ILustrasi Skincare. Dr Pieter C Zulkifli, SH., MH, menyoroti bahwa lemahnya pengawasan, penegakan hukum setengah hati, dan celah regulasi telah menciptakan surga bagi mafia kosmetik ilegal.

HUKAMANEWS - Ledakan industri skincare di Indonesia tak hanya memoles wajah, tetapi juga menyimpan sisi gelap yang mematikan. Di balik kemasan mewah dan janji hasil instan, bersembunyi racun yang menggerogoti kesehatan publik. Ironisnya, negara justru tampak kehilangan taring untuk menindak tegas para pelaku.

Pengamat Hukum dan Politik, Dr Pieter C Zulkifli, SH., MH, menyoroti bahwa lemahnya pengawasan, penegakan hukum setengah hati, dan celah regulasi telah menciptakan surga bagi mafia kosmetik ilegal. Dalam catatan analisisnya, mantan Ketua Komisi III DPR RI ini mengurai fakta-fakta lapangan dan rangkaian kasus terbaru, seraya menuntut keberanian negara untuk kembali menegakkan prinsip dasar bernegara: keselamatan rakyat sebagai hukum tertinggi. 

*** 

KECANTIKAN di era media sosial kini kerap dijual dalam kemasan instan: wajah mulus, glowing, dan tanpa cela. Namun, di balik botol elegan dan janji hasil kilat itu, tersimpan ancaman nyata: bahan kimia berbahaya, izin edar palsu, dan proses produksi ilegal. Lebih ironis lagi, di tengah derasnya peredaran kosmetik berbahaya ini, negara tampak gamang, bahkan seakan kehilangan nyali untuk bertindak tegas. 

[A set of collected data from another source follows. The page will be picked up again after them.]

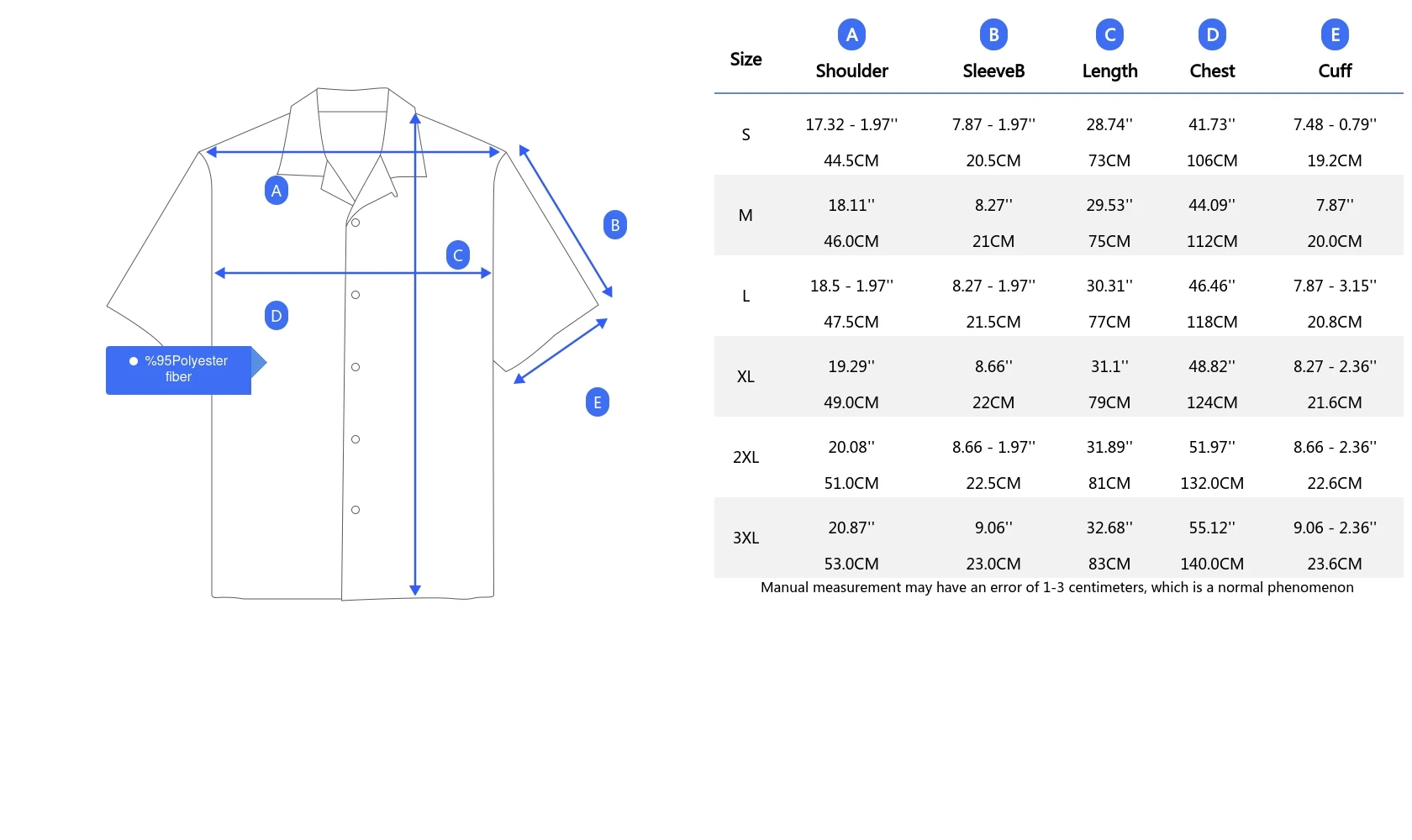The image size is (1412, 840).
Task: Click the 2XL size row label
Action: [746, 458]
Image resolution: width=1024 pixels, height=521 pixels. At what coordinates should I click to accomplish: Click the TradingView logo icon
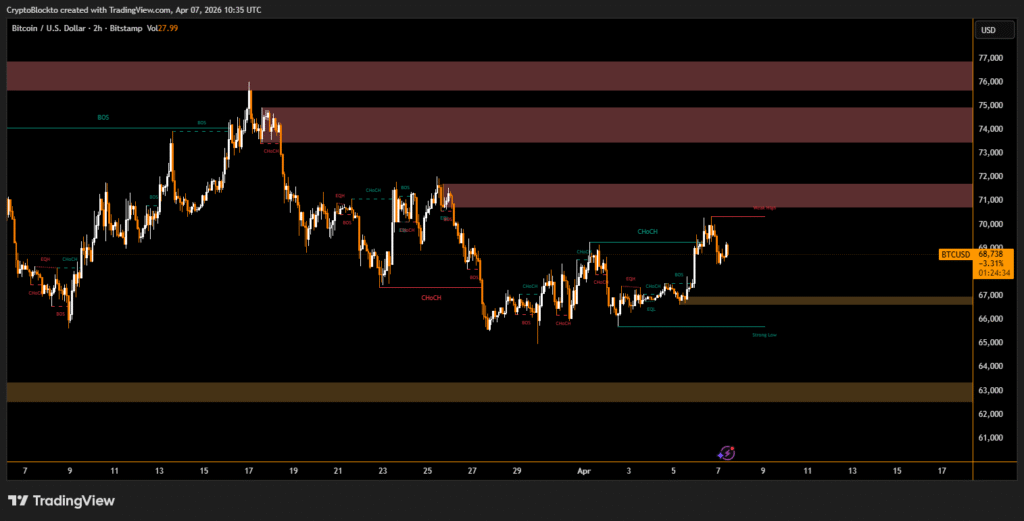(x=19, y=501)
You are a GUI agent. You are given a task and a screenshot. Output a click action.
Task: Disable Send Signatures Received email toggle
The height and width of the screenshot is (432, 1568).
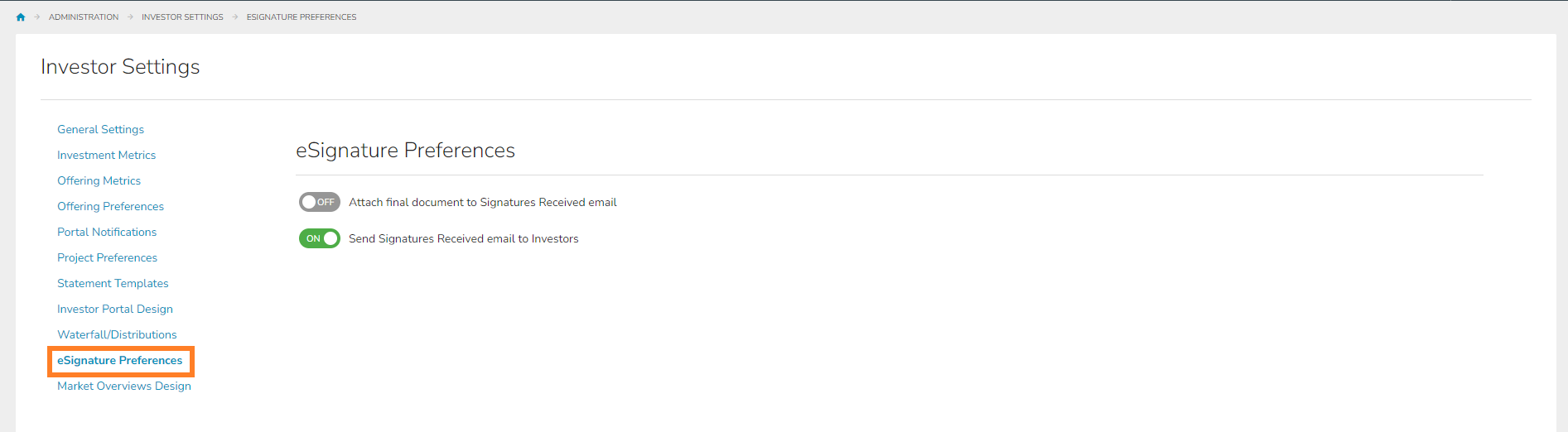[x=319, y=238]
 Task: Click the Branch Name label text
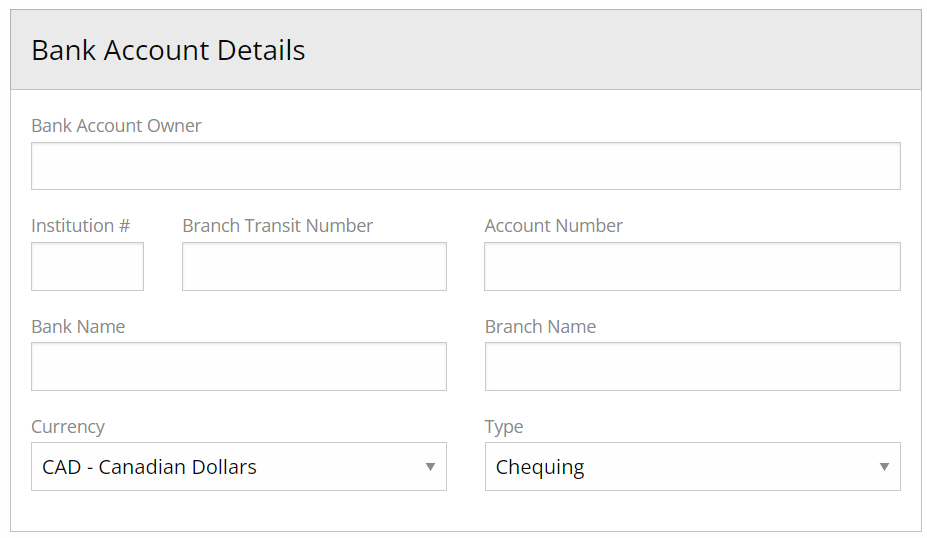pyautogui.click(x=540, y=326)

Mafia skincare” bukan sekadar istilah sensasional. Ini adalah kenyataan pahit di mana produk ilegal beredar luas tanpa izin edar resmi atau tidak sesuai dengan standar keamanan BPOM. Banyak di antaranya adalah produk yang semestinya dibuat berdasarkan resep dokter—mengandung zat aktif yang hanya boleh digunakan dengan pengawasan medis—namun dijual bebas tanpa konsultasi. 

Lebih parah, membanjirnya kosmetik impor murah dari Tiongkok yang bekerja sama dengan pengusaha skincare di Indonesia nyaris selalu lolos dari radar pengawasan Bea Cukai dan BPOM. Fenomena ini bukan baru kemarin sore. Praktik ini sudah berlangsung lebih dari satu dekade tanpa penindakan serius. Aparat seolah hanya menonton, alih-alih sungguh-sungguh melindungi kepentingan dan keselamatan rakyat. 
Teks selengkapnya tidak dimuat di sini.